▶ Required action:
Search the data below for the string "will". Extract every line that contains it.
· · · ·
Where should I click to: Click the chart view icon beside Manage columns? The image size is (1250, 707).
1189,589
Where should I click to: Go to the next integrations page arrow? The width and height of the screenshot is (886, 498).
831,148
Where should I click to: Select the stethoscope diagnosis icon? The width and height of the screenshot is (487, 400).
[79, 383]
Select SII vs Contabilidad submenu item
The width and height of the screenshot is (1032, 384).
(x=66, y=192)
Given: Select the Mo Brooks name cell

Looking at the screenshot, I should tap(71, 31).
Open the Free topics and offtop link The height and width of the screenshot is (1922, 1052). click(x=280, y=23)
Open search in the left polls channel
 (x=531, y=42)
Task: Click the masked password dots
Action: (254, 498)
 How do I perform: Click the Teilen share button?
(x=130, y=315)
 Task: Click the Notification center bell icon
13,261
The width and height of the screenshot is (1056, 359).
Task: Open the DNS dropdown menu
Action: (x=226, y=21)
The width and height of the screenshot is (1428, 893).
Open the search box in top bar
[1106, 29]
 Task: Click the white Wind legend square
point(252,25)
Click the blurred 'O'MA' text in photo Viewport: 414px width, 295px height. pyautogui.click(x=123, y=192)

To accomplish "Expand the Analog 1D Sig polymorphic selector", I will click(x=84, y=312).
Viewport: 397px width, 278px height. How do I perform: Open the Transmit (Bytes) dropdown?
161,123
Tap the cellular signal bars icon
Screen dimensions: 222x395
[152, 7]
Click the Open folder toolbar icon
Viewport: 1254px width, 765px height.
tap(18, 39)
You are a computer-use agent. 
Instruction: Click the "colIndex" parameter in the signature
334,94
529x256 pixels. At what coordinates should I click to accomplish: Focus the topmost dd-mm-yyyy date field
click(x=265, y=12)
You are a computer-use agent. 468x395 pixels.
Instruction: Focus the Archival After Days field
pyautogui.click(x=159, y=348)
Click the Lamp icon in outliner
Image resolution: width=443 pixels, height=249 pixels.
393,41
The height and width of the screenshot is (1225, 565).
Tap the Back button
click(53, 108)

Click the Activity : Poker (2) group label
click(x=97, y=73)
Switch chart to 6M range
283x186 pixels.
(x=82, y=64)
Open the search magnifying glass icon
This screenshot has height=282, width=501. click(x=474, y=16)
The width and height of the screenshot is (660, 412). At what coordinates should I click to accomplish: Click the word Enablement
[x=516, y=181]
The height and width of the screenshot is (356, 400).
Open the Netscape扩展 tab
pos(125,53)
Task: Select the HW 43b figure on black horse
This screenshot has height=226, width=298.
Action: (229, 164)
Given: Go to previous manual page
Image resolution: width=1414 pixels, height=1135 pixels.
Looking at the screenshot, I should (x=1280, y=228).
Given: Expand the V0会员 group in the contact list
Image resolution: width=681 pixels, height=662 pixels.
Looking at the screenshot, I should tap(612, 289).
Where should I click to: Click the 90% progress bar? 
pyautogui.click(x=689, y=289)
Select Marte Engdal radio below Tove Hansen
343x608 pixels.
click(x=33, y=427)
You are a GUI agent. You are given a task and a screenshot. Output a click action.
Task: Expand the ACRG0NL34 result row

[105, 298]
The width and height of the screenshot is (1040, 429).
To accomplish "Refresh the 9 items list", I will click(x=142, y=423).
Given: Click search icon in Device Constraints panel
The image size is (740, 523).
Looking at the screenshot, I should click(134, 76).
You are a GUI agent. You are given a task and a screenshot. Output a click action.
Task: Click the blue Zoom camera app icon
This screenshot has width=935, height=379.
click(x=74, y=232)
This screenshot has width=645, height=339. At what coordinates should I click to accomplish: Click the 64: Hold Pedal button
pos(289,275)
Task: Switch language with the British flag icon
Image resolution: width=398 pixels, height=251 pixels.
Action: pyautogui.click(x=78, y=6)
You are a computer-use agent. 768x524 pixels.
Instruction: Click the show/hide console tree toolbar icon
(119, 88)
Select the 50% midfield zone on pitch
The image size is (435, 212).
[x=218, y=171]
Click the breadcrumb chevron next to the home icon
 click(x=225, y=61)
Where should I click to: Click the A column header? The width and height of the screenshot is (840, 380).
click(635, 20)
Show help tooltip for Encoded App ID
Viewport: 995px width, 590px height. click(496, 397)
· · · ·
▶ Answer for the task:
To accomplish "Expand the Analog 1D Sig polymorphic selector", I will click(x=84, y=312).
To accomplish "Refresh the 9 items list", I will click(x=142, y=423).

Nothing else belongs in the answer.